The role is measured by quota attainment, win rate, deal quality, sales cycle, forecast accuracy, average contract value, and sometimes expansion or retention quality.
Why it matters
The AE sits at the point where market interest either becomes revenue or falls apart. A good AE does more than present the product. They diagnose pain, understand the buying process, create urgency, handle risk, align stakeholders, and help the buyer make a decision.
For startups, AE feedback is one of the best sources of market truth. If strong-fit accounts keep stalling, the problem may be positioning, pricing, product proof, onboarding risk, or the wrong ICP.
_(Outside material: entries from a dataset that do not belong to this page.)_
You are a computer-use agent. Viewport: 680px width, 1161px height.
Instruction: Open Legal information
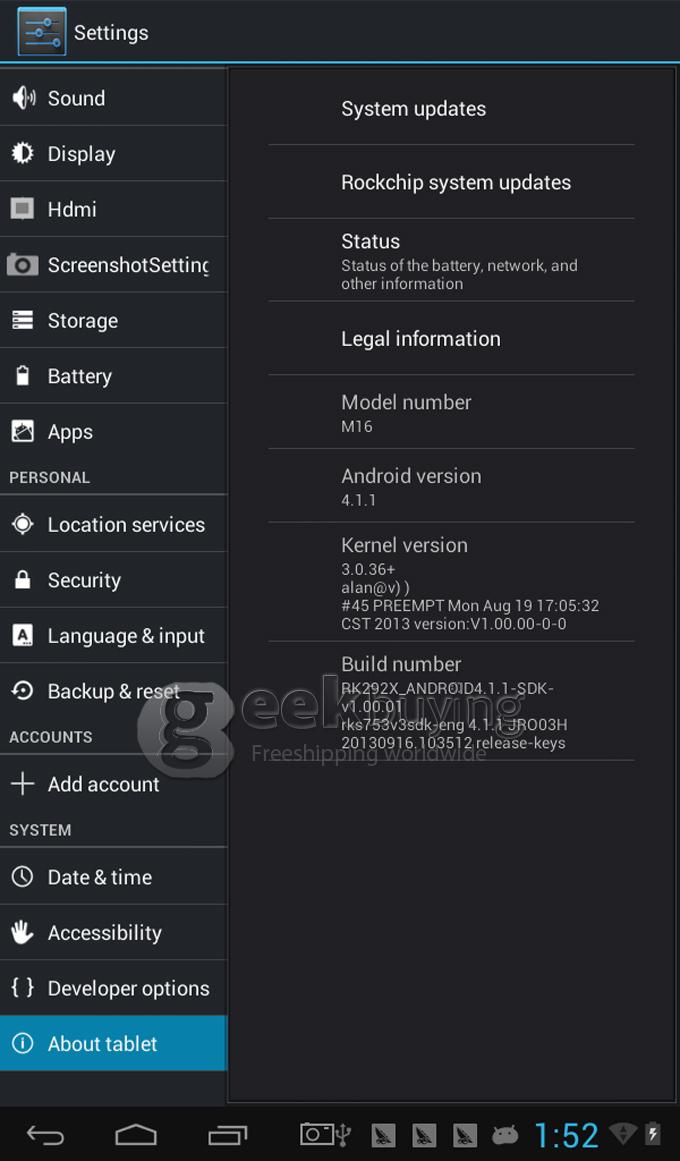pyautogui.click(x=451, y=338)
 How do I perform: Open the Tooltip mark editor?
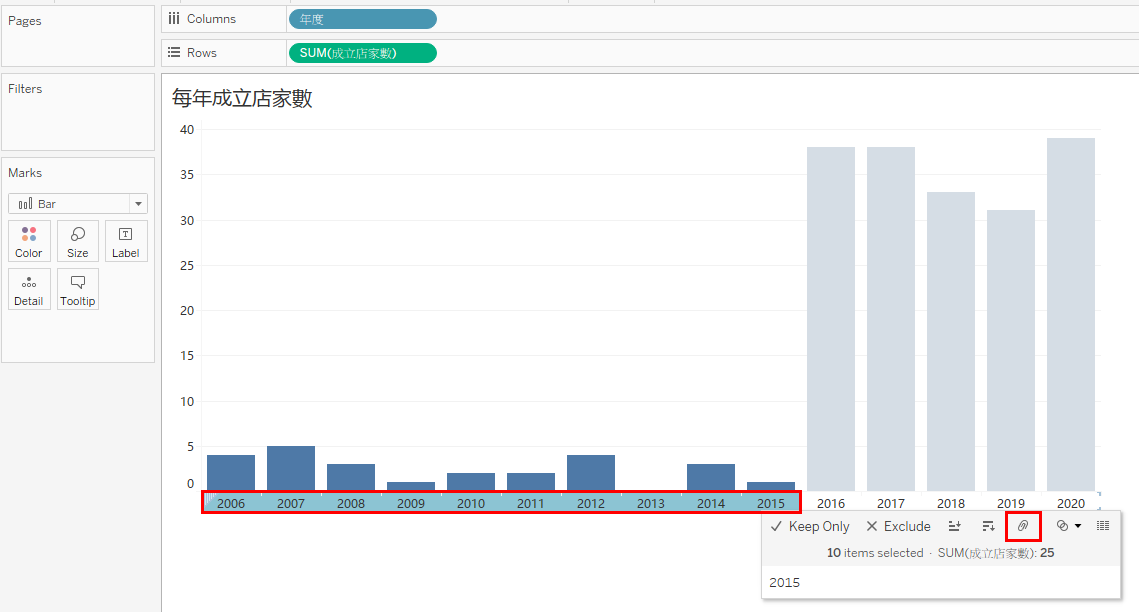pos(77,288)
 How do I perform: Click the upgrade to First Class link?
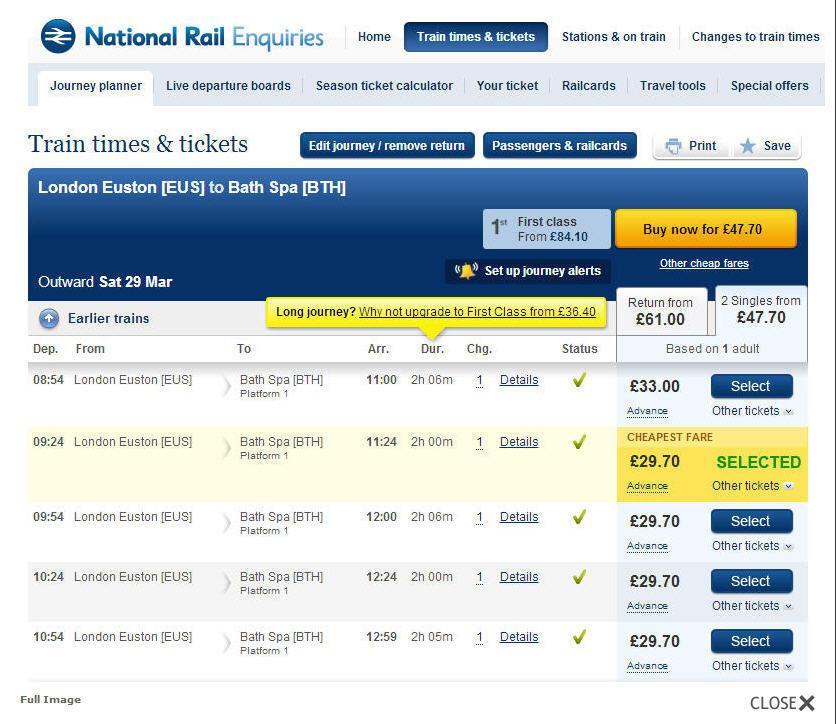point(477,312)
That is why AE notes should be treated as market data, not only sales administration.
How it works
An AE usually owns five deal motions.
First, discovery. The AE learns the buyer's pain, current workflow, urgency, decision process, stakeholders, and success criteria.
Second, value framing. The AE connects the product to a business outcome the buyer cares about.
Third, proof. The AE uses demo, pilot, case study, data, or technical validation to reduce risk.
Fourth, stakeholder alignment. The AE helps the buyer bring in finance, legal, procurement, leadership, users, or technical teams when needed.
Fifth, close and handoff. The AE manages pricing, terms, signature, and the transition to onboarding or customer success.

SaaS example
Imagine an AE selling a sales intelligence platform. The buyer says they need better data. A weak AE gives a feature tour.
A stronger AE asks where bad data hurts the revenue motion: wasted outbound, low connect rates, poor routing, duplicate records, or missed expansion signals. The AE then frames the product around the buyer's business goal, such as cleaner outbound coverage or better account prioritization.
If the deal closes, RevOps needs clean fields, source data, handoff notes, and onboarding context so the customer does not start from scratch.
Common mistakes
The first mistake is demoing too early. A demo without discovery turns the product into a menu of features.
The second mistake is relying on one champion. Complex B2B deals often need several people to agree that the problem is worth solving.
The third mistake is hiding deal risk. A healthy GTM motion needs honest pipeline notes, not optimistic stage movement.
How we see it
An AE should make buying clearer. The best AEs do not push every account forward. They separate real pain from casual interest and help the right buyer make a confident decision.